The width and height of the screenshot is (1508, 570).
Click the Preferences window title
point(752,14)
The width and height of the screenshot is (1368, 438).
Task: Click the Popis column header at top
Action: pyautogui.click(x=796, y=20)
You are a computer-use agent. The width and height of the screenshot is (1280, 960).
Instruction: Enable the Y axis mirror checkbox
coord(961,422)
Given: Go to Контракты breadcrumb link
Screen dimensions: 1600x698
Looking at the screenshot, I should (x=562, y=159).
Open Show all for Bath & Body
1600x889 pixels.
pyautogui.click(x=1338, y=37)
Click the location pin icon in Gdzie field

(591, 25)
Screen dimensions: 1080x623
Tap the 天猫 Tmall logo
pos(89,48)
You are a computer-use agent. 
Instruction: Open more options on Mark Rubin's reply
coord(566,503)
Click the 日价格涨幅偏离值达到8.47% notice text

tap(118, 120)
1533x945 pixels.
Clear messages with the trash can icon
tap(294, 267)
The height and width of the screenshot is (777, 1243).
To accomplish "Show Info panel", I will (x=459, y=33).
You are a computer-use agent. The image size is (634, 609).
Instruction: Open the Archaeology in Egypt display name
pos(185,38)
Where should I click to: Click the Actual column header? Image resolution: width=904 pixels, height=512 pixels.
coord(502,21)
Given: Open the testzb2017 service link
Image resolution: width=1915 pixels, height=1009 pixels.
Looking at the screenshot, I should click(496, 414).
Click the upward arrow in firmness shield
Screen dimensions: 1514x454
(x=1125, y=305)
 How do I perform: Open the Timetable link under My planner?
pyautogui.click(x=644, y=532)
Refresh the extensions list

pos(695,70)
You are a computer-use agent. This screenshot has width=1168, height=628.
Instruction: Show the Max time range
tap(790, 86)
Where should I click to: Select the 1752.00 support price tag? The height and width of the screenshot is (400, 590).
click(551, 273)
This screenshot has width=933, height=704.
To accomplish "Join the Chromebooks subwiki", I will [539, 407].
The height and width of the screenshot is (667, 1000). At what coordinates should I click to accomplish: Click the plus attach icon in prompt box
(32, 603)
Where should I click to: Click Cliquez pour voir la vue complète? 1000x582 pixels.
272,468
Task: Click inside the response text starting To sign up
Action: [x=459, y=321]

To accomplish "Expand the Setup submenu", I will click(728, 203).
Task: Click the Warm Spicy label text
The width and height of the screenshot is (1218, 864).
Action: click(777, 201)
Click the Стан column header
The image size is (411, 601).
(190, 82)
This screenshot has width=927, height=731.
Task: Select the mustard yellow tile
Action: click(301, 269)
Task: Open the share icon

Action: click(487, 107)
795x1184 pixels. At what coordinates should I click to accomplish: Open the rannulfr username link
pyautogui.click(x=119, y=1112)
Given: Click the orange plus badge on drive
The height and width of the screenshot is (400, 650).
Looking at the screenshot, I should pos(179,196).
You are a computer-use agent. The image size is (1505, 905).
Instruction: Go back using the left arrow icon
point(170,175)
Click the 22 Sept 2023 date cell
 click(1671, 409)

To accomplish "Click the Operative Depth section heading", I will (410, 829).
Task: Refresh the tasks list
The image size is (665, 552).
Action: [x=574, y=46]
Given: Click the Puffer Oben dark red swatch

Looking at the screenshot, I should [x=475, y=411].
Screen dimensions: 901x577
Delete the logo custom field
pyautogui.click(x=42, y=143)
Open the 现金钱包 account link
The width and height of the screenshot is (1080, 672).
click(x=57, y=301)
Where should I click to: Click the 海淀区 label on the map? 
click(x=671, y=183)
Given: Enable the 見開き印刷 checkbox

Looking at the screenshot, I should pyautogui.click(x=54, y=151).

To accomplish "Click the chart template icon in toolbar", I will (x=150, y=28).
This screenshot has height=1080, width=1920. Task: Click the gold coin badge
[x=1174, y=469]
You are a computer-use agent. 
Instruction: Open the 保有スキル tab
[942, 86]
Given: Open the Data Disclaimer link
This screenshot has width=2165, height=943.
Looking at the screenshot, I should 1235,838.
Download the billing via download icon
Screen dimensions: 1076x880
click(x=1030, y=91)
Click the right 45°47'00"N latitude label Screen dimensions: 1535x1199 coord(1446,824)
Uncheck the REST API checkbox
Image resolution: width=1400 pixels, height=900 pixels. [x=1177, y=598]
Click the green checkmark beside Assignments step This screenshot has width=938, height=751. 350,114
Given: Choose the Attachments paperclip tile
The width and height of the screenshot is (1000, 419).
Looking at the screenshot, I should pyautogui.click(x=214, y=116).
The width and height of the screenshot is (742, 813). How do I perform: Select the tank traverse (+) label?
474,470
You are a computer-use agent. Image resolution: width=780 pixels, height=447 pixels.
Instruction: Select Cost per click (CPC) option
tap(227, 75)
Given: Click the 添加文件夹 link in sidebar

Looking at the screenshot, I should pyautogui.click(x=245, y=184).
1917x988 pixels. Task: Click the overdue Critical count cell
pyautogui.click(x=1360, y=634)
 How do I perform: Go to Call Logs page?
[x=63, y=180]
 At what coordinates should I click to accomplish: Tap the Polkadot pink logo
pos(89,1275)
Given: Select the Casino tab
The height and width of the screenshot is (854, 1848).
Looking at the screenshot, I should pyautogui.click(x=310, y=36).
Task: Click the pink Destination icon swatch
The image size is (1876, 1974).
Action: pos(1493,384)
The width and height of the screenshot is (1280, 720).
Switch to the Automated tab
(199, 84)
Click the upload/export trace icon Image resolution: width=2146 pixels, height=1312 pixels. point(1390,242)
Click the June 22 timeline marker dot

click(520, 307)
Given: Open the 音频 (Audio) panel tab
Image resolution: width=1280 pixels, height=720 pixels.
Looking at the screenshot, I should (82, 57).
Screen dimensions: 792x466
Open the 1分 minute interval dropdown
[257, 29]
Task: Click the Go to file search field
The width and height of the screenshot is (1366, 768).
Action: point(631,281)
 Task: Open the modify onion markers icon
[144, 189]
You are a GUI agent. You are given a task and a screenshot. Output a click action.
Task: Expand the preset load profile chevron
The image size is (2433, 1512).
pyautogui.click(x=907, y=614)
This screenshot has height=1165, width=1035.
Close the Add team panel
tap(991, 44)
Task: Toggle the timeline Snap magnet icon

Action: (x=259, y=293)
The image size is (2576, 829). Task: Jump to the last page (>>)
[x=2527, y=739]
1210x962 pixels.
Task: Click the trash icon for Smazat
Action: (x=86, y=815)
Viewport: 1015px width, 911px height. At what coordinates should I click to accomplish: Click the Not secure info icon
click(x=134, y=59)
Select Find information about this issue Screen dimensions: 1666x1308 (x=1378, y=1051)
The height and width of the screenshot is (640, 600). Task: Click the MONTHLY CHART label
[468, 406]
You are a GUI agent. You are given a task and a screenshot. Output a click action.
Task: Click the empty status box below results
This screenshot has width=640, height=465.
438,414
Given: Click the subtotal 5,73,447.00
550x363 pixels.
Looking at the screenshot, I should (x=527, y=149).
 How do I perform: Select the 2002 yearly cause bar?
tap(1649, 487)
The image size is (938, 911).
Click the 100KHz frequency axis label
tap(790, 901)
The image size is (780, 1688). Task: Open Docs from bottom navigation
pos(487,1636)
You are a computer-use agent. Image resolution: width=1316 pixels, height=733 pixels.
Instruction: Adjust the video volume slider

######

● **REQUIRED WORK**
Retype all the data, keeping every character the same.

● **RESULT OF THE EXERCISE**
The width and height of the screenshot is (1508, 570).
Click the Preferences window title
point(752,14)
The width and height of the screenshot is (1368, 438).
Task: Click the Popis column header at top
Action: pyautogui.click(x=796, y=20)
You are a computer-use agent. The width and height of the screenshot is (1280, 960).
Instruction: Enable the Y axis mirror checkbox
coord(961,422)
Given: Go to Контракты breadcrumb link
Screen dimensions: 1600x698
Looking at the screenshot, I should (x=562, y=159).
Open Show all for Bath & Body
1600x889 pixels.
pyautogui.click(x=1338, y=37)
Click the location pin icon in Gdzie field

(591, 25)
Screen dimensions: 1080x623
Tap the 天猫 Tmall logo
pos(89,48)
You are a computer-use agent. 
Instruction: Open more options on Mark Rubin's reply
coord(566,503)
Click the 日价格涨幅偏离值达到8.47% notice text

tap(118, 120)
1533x945 pixels.
Clear messages with the trash can icon
tap(294, 267)
The height and width of the screenshot is (777, 1243).
To accomplish "Show Info panel", I will (x=459, y=33).
You are a computer-use agent. The image size is (634, 609).
Instruction: Open the Archaeology in Egypt display name
pos(185,38)
Where should I click to: Click the Actual column header? Image resolution: width=904 pixels, height=512 pixels.
coord(502,21)
Given: Open the testzb2017 service link
Image resolution: width=1915 pixels, height=1009 pixels.
Looking at the screenshot, I should click(496, 414).
Click the upward arrow in firmness shield
Screen dimensions: 1514x454
(x=1125, y=305)
 How do I perform: Open the Timetable link under My planner?
pyautogui.click(x=644, y=532)
Refresh the extensions list

pos(695,70)
You are a computer-use agent. This screenshot has width=1168, height=628.
Instruction: Show the Max time range
tap(790, 86)
Where should I click to: Select the 1752.00 support price tag? The height and width of the screenshot is (400, 590).
click(551, 273)
This screenshot has width=933, height=704.
To accomplish "Join the Chromebooks subwiki", I will [539, 407].
The height and width of the screenshot is (667, 1000). At what coordinates should I click to accomplish: Click the plus attach icon in prompt box
(32, 603)
Where should I click to: Click Cliquez pour voir la vue complète? 1000x582 pixels.
272,468
Task: Click inside the response text starting To sign up
Action: [x=459, y=321]

To accomplish "Expand the Setup submenu", I will click(728, 203).
Task: Click the Warm Spicy label text
The width and height of the screenshot is (1218, 864).
Action: click(777, 201)
Click the Стан column header
The image size is (411, 601).
(190, 82)
This screenshot has width=927, height=731.
Task: Select the mustard yellow tile
Action: click(301, 269)
Task: Open the share icon

Action: click(487, 107)
795x1184 pixels. At what coordinates should I click to accomplish: Open the rannulfr username link
pyautogui.click(x=119, y=1112)
Given: Click the orange plus badge on drive
The height and width of the screenshot is (400, 650).
Looking at the screenshot, I should pos(179,196).
You are a computer-use agent. The image size is (1505, 905).
Instruction: Go back using the left arrow icon
point(170,175)
Click the 22 Sept 2023 date cell
 click(1671, 409)

To accomplish "Click the Operative Depth section heading", I will (410, 829).
Task: Refresh the tasks list
The image size is (665, 552).
Action: [x=574, y=46]
Given: Click the Puffer Oben dark red swatch

Looking at the screenshot, I should [x=475, y=411].
Screen dimensions: 901x577
Delete the logo custom field
pyautogui.click(x=42, y=143)
Open the 现金钱包 account link
The width and height of the screenshot is (1080, 672).
click(x=57, y=301)
Where should I click to: Click the 海淀区 label on the map? 
click(x=671, y=183)
Given: Enable the 見開き印刷 checkbox

Looking at the screenshot, I should pyautogui.click(x=54, y=151).

To accomplish "Click the chart template icon in toolbar", I will (x=150, y=28).
This screenshot has height=1080, width=1920. Task: Click the gold coin badge
[x=1174, y=469]
You are a computer-use agent. 
Instruction: Open the 保有スキル tab
[942, 86]
Given: Open the Data Disclaimer link
This screenshot has width=2165, height=943.
Looking at the screenshot, I should 1235,838.
Download the billing via download icon
Screen dimensions: 1076x880
click(x=1030, y=91)
Click the right 45°47'00"N latitude label Screen dimensions: 1535x1199 coord(1446,824)
Uncheck the REST API checkbox
Image resolution: width=1400 pixels, height=900 pixels. [x=1177, y=598]
Click the green checkmark beside Assignments step This screenshot has width=938, height=751. 350,114
Given: Choose the Attachments paperclip tile
The width and height of the screenshot is (1000, 419).
Looking at the screenshot, I should pyautogui.click(x=214, y=116).
The width and height of the screenshot is (742, 813). How do I perform: Select the tank traverse (+) label?
474,470
You are a computer-use agent. Image resolution: width=780 pixels, height=447 pixels.
Instruction: Select Cost per click (CPC) option
tap(227, 75)
Given: Click the 添加文件夹 link in sidebar

Looking at the screenshot, I should pyautogui.click(x=245, y=184).
1917x988 pixels. Task: Click the overdue Critical count cell
pyautogui.click(x=1360, y=634)
 How do I perform: Go to Call Logs page?
[x=63, y=180]
 At what coordinates should I click to accomplish: Tap the Polkadot pink logo
pos(89,1275)
Given: Select the Casino tab
The height and width of the screenshot is (854, 1848).
Looking at the screenshot, I should pyautogui.click(x=310, y=36).
Task: Click the pink Destination icon swatch
The image size is (1876, 1974).
Action: pos(1493,384)
The width and height of the screenshot is (1280, 720).
Switch to the Automated tab
(199, 84)
Click the upload/export trace icon Image resolution: width=2146 pixels, height=1312 pixels. point(1390,242)
Click the June 22 timeline marker dot

click(520, 307)
Given: Open the 音频 (Audio) panel tab
Image resolution: width=1280 pixels, height=720 pixels.
Looking at the screenshot, I should (82, 57).
Screen dimensions: 792x466
Open the 1分 minute interval dropdown
[257, 29]
Task: Click the Go to file search field
The width and height of the screenshot is (1366, 768).
Action: point(631,281)
 Task: Open the modify onion markers icon
[144, 189]
You are a GUI agent. You are given a task and a screenshot. Output a click action.
Task: Expand the preset load profile chevron
The image size is (2433, 1512).
pyautogui.click(x=907, y=614)
This screenshot has height=1165, width=1035.
Close the Add team panel
tap(991, 44)
Task: Toggle the timeline Snap magnet icon

Action: (x=259, y=293)
The image size is (2576, 829). Task: Jump to the last page (>>)
[x=2527, y=739]
1210x962 pixels.
Task: Click the trash icon for Smazat
Action: (x=86, y=815)
Viewport: 1015px width, 911px height. At what coordinates should I click to accomplish: Click the Not secure info icon
click(x=134, y=59)
Select Find information about this issue Screen dimensions: 1666x1308 (x=1378, y=1051)
The height and width of the screenshot is (640, 600). Task: Click the MONTHLY CHART label
[468, 406]
You are a GUI agent. You are given a task and a screenshot. Output a click action.
Task: Click the empty status box below results
This screenshot has width=640, height=465.
438,414
Given: Click the subtotal 5,73,447.00
550x363 pixels.
Looking at the screenshot, I should (x=527, y=149).
 How do I perform: Select the 2002 yearly cause bar?
tap(1649, 487)
The image size is (938, 911).
Click the 100KHz frequency axis label
tap(790, 901)
The image size is (780, 1688). Task: Open Docs from bottom navigation
pos(487,1636)
You are a computer-use agent. Image resolution: width=1316 pixels, height=733 pixels.
Instruction: Adjust the video volume slider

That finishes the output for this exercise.